At the end of analysis, 21.8% of patients treated with gemcitabine and 25.5% of patients treated with the combination regimen were alive without disease. This means that 25 patients need to be treated with the combination to save one life, Gaël Deplanque, MSc, MD, PhD, from the University Hospital of Lausanne in Switzerland, and Nicolas Demartines, MD, FACS, FRCS, chairman of the department for visceral surgery at the University Hospital CHUV in Switzerland, wrote in an accompanying editorial.

However modest, the data from the ESPAC-4 trial were “encouraging in a disease with such high mortality,” Deplanque and Demartines wrote. Additional trials are ongoing looking at adjuvant therapy, and it is likely more chemotherapy will lead to improved outcomes in patients who have undergone surgery, they added.

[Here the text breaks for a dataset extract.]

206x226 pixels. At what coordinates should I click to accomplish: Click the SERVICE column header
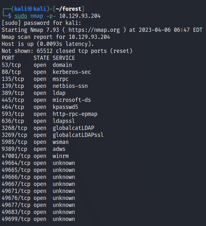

“More surgery is, therefore, clearly needed if we want to cure more patients, but more surgery means the possibility to offer surgery earlier in the disease evolution, and as a consequence more often,” they wrote. “An earlier diagnosis would allow surgery to be offered earlier, for example, by the appropriate screening of individuals with higher risk for pancreatic cancer, or for borderline resectable or unresectable patients, by the use of new neoadjuvant therapeutic approaches.” – by Kristie L. Kahl

Disclosure: Neoptolemos reports grants and educational travel grants from AstraZeneca, Cancer Research UK, Clovis Oncology, KAEL GemVax, NUCANA, Pharma Nord, Taiho Pharma and Ventana; and lecturer and consultant roles with Amgen, Astellas, Boehringer Ingelheim Pharma GmbH & Co KG, KAEL GemVax, Mylan and Novartis Pharma AG. Please see the full study for a list of all other researchers’ relevant financial disclosures. Deplanque reports grants, travel grants and personal fees from AB Science, Amgen, Bavarian Nordic, Bayer, Bristol-Myers Squibb, Exelixis, Genentech, Janssen-Cilag, Lilly, Menarini, Merck, PUMA, Roche, Sanofi and Sotio. Demartines reports no relevant financial disclosures.